Health Improvement: Specifically, when looking at “in-season” results (when the intervention was taking place) the CSA led to significant improvement in total HEI score compared to the control group. Starting from a mean overall HEI score of 54.93, the CSA intervention group resulted in an HEI score of 60.2, whereas the control group moved to 55.9, for a difference of 4.3 between the two groups, meaning that the CSA group reported eating healthier foods. Sensitivity analysis was conducted including out-of-season assessment, income, and education, and all found similar benefit for the CSA intervention group. Had all study participants completed the trial as expected, the HEI differential is estimated to have been an even greater difference of 4.8 between the CSA group and the control group. Regarding food insecurity, the CSA intervention group once again realized a greater degree of improvement compared to the cash/control group: the CSA saw a 20% reduction of food insecurity, from 31% - 11%. Meanwhile the cash intervention group saw a reduction of 10%, from 42% - 32%.
Cost Effectiveness: The study of the economic benefits of the CSA found that an annual investment of $600 in the CSA resulted in about $1,000 in cost savings each year to society. These savings take the form of local economic development through farm sustainability, and improved quality of life and ability to remain an active member of the workforce and community due to reduction in disabilities of participants thanks to healthier eating on the part of the CSA participants.
While our findings estimated that the CSA intervention was a good value (meaning that the intervention costs incurred to create improvement to health were reasonable), healthcare costs were not saved due to the cost of the CSA intervention.
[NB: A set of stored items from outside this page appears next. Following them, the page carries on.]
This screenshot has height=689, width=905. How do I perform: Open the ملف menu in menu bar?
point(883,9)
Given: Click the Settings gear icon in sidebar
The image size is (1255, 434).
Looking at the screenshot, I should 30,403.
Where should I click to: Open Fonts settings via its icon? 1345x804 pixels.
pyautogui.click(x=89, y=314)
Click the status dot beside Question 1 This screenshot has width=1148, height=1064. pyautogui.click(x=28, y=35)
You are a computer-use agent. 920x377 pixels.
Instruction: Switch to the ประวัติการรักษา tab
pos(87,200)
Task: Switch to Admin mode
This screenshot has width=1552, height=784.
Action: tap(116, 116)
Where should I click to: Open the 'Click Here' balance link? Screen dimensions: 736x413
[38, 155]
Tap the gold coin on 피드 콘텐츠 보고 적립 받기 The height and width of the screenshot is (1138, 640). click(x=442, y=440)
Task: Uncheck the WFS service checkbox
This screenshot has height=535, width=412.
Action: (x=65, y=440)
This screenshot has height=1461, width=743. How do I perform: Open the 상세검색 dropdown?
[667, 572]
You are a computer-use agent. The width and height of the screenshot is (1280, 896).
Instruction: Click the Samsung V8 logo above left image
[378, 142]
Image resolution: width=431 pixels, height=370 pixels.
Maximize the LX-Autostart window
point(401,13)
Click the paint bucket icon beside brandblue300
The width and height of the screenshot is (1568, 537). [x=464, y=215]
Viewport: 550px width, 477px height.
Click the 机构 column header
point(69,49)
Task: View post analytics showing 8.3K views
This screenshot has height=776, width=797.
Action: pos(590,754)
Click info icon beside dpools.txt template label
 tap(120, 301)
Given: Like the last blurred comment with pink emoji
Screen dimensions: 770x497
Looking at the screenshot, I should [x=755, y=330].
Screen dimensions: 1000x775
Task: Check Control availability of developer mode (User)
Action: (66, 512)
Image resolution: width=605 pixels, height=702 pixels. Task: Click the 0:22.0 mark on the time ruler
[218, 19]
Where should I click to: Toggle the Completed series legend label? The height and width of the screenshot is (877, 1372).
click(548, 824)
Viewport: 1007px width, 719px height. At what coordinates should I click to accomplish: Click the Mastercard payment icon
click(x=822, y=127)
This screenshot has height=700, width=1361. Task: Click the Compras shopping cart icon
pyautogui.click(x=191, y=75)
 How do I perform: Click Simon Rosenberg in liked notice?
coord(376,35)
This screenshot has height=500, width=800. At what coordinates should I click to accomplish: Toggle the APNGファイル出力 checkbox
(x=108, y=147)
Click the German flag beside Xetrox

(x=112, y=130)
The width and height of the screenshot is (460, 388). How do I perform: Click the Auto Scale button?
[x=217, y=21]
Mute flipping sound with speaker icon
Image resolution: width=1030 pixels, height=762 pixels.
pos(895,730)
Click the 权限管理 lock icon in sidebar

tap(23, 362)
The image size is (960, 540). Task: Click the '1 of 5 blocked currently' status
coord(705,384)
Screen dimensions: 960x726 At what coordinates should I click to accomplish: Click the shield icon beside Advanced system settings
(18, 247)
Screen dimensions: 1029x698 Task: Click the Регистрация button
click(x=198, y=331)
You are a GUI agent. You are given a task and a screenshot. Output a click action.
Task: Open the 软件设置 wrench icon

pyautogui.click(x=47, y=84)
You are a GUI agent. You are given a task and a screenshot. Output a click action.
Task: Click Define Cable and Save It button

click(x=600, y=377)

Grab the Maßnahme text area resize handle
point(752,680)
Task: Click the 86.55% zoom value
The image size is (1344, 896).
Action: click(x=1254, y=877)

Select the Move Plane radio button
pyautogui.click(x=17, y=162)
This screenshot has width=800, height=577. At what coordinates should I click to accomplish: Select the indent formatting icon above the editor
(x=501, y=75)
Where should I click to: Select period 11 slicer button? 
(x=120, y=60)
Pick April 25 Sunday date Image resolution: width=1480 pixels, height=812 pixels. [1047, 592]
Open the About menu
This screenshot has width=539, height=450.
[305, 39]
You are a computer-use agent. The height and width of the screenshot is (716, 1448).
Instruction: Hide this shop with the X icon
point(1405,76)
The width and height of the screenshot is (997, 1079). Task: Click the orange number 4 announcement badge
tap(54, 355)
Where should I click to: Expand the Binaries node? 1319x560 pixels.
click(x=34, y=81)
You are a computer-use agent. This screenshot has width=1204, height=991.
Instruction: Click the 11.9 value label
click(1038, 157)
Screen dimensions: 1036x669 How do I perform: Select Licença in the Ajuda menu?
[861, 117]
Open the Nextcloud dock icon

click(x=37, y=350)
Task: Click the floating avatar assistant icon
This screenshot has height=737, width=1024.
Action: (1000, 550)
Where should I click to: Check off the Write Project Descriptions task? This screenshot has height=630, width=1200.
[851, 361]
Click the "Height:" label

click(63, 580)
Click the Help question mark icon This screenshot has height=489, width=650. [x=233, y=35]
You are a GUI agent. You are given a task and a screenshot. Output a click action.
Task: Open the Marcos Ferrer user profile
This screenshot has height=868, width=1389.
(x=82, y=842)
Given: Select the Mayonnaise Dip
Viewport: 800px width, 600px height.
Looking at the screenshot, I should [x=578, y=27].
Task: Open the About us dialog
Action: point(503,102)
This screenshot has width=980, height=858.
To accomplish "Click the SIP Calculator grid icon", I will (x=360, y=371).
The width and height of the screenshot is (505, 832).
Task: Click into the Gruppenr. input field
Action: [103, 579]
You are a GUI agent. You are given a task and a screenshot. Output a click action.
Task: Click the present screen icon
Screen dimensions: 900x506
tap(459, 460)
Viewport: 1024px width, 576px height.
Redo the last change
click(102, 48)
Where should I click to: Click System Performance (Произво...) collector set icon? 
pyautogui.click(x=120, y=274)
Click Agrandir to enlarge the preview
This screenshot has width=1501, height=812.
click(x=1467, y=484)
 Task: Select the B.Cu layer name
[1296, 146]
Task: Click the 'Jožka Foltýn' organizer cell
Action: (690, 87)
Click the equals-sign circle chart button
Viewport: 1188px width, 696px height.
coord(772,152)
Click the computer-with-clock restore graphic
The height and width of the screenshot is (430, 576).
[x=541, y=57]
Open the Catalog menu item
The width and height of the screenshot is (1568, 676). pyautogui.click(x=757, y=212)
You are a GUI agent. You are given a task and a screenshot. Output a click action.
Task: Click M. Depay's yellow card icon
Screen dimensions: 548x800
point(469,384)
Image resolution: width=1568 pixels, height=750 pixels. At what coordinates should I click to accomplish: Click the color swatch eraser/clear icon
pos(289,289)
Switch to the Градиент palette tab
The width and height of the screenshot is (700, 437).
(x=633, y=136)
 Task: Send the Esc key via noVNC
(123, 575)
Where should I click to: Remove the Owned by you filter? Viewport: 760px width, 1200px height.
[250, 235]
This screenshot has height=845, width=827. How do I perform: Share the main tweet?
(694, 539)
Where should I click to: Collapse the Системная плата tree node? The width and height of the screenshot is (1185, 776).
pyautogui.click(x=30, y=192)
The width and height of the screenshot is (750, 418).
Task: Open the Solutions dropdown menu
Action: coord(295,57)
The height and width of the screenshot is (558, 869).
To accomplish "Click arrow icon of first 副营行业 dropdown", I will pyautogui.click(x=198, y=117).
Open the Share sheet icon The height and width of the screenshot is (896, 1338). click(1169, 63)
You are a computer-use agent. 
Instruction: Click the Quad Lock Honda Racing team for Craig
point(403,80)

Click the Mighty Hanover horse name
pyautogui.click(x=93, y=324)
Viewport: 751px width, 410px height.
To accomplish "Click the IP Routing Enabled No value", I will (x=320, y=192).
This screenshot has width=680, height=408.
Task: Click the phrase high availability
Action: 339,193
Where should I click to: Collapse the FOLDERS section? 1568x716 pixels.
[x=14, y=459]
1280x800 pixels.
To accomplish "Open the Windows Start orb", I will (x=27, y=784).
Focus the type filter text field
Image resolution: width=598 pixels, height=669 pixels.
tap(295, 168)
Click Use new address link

To achieve savings in healthcare, either the CSA would have needed to cost less to administer or the resulting health improvements would have needed to be greater. Just Roots thinks it is important to note that cost analysis was completed based on the study premise’s impact on a single individual. Just Roots’ own data on our CSA shows that the CSA feeds an average of 2.5 individuals per membership, which would indicate that when that multiplier is applied, cost savings would likely change and may in fact result in much greater cost savings across the board. Further research would need to be completed to test this hypothesis.
More research is needed to test the model in other geographic areas, with more diverse populations to see if/how the results change and to better understand the cost savings impact when taking into consideration the multiplier effect of the CSA impacting more than one individual. Additionally, a study held over a longer period would allow for more robust healthcare cost savings conclusions. Finally, dissemination of the findings will work to engage a variety of stakeholders across sectors (private and public) and policy makers to invest in the CSA as a health intervention that now proves itself to be a benefit for local farms, local communities and local people. Just Roots is currently seeking funding to develop a training module based on its experience in reinventing the CSA as an accessible model. The module will be leveraged to scale the model regionally.